COMPLETE THE FOLLOWING:
(a) In the snow removal bid post, rewrite the paragraph that begins "So we have been doing snow removal" as a short bulleted list that keeps its main facts.
(b) Continue the snow removal bid post from its final sentence.

TEXT SHOWN:
# Just got low balled beyond belief!



## Army Vet

So we have been doing snow removal for 11 years and this is a first. Had a bid in to do a apartment complex with 7 buildings. Each building has 2 stories with steps and decks that need cleared along with their respective lots. Then there was a commercial lot with 10 businesses in it. The lot size is 600' x 400' and all the buildings together will take roughly 20 man hours to do. We are using 2 blowers, 2 trucks, 1 kubota rtv w/Boss v, and a JD tractor w/loader and blower to get it done in time. Snow has to be removed with a 2" trigger and salt has to be applied every time.

We came in at $2300.00 plus salt at $300.00

The low baller came in at $1200.00 with no limit on snow total and salt usage. That means they will actually not cover their expenses! The kicker is they carry no insurance and are doing it with 1 truck and 4 labors to do it. They already have used this guy in the past and fired him after 2 weeks last season!

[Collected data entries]
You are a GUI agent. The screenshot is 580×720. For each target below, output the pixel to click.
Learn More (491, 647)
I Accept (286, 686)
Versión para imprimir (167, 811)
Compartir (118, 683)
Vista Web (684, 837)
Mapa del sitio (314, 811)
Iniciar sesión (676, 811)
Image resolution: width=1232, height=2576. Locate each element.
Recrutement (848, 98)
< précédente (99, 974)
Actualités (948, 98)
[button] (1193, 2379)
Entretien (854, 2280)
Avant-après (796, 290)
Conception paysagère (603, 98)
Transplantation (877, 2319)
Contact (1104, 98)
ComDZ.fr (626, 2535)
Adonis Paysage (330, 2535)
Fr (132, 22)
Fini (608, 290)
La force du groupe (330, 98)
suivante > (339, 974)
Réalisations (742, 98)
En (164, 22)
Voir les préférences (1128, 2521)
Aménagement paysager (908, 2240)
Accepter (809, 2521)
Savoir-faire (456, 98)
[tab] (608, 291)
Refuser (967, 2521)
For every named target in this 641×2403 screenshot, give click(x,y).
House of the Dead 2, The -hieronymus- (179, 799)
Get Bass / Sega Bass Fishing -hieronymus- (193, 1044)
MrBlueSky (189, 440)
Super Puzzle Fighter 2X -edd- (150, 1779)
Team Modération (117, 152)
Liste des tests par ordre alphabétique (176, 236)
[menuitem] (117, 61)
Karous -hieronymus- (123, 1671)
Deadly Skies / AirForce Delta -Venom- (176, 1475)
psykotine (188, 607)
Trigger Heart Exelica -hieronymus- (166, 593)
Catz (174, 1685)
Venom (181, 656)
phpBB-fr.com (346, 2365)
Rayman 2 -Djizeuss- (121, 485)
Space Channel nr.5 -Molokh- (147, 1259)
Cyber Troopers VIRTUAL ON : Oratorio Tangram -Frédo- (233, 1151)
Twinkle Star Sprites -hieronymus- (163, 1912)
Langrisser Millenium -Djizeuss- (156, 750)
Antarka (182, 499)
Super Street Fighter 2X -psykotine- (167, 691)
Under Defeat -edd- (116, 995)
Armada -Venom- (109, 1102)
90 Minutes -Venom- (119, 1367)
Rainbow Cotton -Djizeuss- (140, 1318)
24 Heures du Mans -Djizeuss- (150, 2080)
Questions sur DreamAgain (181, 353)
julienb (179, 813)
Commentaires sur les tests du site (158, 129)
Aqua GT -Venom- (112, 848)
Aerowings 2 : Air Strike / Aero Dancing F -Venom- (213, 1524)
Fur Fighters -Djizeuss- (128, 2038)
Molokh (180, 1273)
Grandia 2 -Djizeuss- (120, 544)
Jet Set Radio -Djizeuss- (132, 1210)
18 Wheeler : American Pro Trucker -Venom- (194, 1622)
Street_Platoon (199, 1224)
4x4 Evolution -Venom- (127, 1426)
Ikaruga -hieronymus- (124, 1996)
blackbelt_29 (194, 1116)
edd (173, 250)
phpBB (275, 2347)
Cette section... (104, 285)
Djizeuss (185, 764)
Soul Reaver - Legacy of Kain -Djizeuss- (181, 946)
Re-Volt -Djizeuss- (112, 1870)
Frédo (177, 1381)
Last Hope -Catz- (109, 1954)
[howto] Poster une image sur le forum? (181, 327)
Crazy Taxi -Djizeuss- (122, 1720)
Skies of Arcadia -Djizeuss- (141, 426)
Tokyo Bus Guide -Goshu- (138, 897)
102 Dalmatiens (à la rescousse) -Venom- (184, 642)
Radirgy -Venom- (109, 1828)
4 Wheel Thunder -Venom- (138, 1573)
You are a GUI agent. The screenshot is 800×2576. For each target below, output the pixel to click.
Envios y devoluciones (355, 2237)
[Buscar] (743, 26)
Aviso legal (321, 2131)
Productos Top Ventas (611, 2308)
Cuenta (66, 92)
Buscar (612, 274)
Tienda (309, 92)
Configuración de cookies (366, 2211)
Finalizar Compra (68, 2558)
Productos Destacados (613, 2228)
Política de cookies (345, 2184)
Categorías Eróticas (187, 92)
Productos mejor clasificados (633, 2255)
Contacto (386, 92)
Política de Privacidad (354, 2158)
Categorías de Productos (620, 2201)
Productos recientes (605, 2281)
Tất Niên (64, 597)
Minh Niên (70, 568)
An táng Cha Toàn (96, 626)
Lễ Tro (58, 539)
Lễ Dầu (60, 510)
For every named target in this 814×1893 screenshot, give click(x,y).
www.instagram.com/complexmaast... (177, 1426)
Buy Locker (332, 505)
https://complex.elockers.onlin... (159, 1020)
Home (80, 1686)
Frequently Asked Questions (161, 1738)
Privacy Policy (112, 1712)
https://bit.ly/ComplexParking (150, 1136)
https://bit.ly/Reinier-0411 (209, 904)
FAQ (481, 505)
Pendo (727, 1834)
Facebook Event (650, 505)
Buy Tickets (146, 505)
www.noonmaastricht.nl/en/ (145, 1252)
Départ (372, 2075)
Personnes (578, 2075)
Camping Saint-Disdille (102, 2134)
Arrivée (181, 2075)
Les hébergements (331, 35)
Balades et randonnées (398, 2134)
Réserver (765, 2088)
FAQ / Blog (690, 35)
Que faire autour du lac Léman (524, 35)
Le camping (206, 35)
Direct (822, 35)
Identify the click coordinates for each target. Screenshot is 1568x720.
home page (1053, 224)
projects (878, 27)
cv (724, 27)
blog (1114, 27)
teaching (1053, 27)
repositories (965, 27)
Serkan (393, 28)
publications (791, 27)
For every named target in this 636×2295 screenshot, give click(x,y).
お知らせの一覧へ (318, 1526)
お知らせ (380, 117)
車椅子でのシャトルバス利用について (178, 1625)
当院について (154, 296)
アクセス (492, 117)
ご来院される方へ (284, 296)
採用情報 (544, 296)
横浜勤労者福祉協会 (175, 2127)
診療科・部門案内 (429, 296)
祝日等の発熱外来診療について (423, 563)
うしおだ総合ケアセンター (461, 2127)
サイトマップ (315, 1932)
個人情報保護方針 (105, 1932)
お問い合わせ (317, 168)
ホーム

WRITTEN RESPONSES:
(a)
- 11 years in snow removal, and this is a first.
- Bid submitted for an apartment complex of 7 buildings, each 2 stories with steps and decks to clear, plus their lots.
- Also a commercial lot with 10 businesses, measuring 600' x 400'.
- All the buildings together take roughly 20 man hours.
- Equipment: 2 blowers, 2 trucks, 1 Kubota RTV with Boss V, and a JD tractor with loader and blower.
- Snow must be removed at a 2" trigger, with salt applied every time.

(b)
The owner asked if we could do it for that or less. All I could was hold a straight face and not laugh in the owners face. I left it at we will see you in 3 weeks when you need us to save you. But our prices may go up by that time since we will be already busy and would have to rearrange our equipment to be able to do it. 

What is going on in this world? You know this guy can't do it right and have had issues in the past. Really?!?!?!


----------



## Army Vet

What would you guys have done?


----------



## buckwheat_la

there is no saving stupid from stupid, when they come back to you, double your price if they won't sign a multi year contract


----------



## 7_below

Army Vet;1369915 said:


> What would you guys have done?


nothing..... the guys an idiot and the people that hired the guy without seeing proof of insurance are idiots too. After the first storm when your heading home for some grub and a nap, just drive by and wave, cause he'll be there til next week. Besides, One slip and fall and the dudes toast! 
Move on.....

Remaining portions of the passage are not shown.